━━━ Extracted data ━━━

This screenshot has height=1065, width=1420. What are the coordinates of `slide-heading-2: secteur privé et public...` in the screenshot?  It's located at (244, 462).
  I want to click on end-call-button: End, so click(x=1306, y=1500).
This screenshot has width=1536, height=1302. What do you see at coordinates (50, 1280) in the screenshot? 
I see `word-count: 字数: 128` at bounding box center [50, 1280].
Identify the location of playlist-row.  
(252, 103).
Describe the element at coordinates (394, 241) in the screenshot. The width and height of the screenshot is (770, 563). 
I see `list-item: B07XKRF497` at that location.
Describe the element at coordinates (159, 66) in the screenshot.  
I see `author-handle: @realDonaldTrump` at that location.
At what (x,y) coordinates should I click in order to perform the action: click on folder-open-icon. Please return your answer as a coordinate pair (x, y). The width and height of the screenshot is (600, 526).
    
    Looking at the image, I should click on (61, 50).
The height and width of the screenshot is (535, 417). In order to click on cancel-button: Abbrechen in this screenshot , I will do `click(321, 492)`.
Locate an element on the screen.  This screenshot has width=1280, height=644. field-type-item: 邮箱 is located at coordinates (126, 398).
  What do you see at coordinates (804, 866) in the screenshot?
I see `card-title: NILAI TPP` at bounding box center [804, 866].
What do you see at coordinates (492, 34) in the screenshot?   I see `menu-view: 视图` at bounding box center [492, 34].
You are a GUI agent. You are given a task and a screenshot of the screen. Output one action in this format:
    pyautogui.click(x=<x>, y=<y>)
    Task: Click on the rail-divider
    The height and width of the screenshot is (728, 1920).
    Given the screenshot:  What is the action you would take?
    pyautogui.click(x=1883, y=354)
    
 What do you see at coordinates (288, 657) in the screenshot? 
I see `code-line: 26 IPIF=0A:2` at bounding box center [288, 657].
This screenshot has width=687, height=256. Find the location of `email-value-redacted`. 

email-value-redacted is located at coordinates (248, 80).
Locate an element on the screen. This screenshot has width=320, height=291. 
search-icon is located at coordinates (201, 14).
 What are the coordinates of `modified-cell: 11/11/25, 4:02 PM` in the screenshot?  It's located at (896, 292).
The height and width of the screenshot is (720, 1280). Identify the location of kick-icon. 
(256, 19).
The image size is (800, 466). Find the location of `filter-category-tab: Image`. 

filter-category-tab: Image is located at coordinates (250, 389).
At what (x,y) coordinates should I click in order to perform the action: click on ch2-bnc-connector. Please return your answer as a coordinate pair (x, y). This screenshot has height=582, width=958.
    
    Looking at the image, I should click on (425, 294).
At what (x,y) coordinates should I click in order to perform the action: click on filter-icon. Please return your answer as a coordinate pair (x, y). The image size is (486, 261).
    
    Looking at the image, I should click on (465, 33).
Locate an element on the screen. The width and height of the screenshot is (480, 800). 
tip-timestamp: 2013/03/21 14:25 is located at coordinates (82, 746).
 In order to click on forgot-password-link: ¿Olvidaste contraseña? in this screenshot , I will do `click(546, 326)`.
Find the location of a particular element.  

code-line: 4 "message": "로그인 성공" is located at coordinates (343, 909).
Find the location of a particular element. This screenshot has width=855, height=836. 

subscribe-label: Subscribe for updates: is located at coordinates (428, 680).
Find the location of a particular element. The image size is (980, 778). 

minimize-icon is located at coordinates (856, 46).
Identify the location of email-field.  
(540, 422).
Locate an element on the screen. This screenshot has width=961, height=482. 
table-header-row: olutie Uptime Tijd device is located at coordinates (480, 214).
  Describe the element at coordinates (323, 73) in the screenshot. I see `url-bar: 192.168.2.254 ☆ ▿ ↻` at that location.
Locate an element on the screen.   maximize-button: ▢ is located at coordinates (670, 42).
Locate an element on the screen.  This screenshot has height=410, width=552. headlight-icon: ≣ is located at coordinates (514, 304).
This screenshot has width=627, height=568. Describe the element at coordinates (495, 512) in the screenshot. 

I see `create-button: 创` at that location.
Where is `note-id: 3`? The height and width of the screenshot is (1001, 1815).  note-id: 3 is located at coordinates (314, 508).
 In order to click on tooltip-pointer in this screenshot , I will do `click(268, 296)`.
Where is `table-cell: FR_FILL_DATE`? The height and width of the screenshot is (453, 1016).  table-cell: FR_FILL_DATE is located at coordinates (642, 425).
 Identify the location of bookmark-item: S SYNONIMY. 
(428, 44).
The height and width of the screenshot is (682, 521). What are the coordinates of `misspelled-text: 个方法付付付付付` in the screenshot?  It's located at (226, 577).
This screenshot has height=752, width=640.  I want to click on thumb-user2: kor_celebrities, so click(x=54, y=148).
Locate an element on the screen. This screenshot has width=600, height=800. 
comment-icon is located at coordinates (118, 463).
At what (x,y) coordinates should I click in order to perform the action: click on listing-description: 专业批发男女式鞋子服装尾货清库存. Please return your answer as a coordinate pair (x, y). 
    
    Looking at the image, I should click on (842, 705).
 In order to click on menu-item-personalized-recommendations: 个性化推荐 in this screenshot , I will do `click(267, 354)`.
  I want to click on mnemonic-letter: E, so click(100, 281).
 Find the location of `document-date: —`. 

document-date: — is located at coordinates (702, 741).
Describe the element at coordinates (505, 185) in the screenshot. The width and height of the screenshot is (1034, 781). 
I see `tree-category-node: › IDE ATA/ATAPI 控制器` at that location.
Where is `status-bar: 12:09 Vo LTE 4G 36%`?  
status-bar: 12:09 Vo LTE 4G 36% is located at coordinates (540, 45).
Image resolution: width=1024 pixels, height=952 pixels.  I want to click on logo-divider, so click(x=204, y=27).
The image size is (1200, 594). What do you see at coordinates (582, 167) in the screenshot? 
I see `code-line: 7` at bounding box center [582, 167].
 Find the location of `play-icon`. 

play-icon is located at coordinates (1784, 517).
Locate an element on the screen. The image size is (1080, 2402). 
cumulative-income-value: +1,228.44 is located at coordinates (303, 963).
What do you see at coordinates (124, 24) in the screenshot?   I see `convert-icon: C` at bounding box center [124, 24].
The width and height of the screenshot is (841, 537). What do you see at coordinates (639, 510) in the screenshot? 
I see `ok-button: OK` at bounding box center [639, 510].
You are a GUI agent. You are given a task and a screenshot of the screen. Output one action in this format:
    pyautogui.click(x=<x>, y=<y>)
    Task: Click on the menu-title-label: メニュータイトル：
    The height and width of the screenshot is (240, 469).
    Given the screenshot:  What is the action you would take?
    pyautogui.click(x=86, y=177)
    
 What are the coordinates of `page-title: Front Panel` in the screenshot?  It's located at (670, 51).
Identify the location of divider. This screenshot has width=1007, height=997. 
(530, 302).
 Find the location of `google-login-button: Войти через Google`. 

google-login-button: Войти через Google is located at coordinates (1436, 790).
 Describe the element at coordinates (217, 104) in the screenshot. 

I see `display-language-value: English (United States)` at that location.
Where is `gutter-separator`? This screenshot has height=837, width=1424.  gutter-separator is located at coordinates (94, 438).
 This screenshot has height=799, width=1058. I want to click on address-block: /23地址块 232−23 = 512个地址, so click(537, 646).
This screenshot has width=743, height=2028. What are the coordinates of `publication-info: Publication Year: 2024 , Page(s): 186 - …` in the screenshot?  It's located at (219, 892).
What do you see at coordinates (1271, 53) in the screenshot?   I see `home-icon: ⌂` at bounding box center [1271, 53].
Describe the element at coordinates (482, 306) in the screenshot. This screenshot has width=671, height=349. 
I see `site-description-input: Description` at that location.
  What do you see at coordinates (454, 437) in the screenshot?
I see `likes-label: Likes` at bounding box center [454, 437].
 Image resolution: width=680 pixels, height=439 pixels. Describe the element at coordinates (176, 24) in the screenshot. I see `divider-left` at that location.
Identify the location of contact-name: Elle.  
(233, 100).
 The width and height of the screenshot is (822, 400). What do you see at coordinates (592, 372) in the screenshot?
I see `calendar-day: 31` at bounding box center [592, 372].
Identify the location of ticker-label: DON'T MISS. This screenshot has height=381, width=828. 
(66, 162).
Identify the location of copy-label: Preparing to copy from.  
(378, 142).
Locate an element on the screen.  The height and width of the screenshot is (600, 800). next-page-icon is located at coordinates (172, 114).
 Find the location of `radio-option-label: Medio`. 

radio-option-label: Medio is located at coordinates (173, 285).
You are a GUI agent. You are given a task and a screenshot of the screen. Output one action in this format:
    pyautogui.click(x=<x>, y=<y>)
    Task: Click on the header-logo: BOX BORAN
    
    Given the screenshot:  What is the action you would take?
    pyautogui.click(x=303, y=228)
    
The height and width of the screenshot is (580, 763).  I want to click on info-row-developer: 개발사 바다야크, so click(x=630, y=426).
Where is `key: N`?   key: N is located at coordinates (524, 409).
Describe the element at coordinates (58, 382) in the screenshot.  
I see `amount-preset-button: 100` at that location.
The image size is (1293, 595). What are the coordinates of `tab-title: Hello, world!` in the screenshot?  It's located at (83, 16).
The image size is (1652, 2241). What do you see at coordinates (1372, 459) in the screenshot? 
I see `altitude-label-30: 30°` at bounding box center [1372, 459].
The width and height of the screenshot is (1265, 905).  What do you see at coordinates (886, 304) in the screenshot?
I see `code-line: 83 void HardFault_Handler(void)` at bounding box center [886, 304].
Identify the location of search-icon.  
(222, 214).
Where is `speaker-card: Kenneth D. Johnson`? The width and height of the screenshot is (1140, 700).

━━━

> _Directions_:
Please write out the records again word for word, starting at the line that contains "The image size is (1652, 2241)." and ending with the last line of the records.

> _Expected answer_:
The image size is (1652, 2241). What do you see at coordinates (1372, 459) in the screenshot? 
I see `altitude-label-30: 30°` at bounding box center [1372, 459].
The width and height of the screenshot is (1265, 905).  What do you see at coordinates (886, 304) in the screenshot?
I see `code-line: 83 void HardFault_Handler(void)` at bounding box center [886, 304].
Identify the location of search-icon.  
(222, 214).
Where is `speaker-card: Kenneth D. Johnson`? The width and height of the screenshot is (1140, 700).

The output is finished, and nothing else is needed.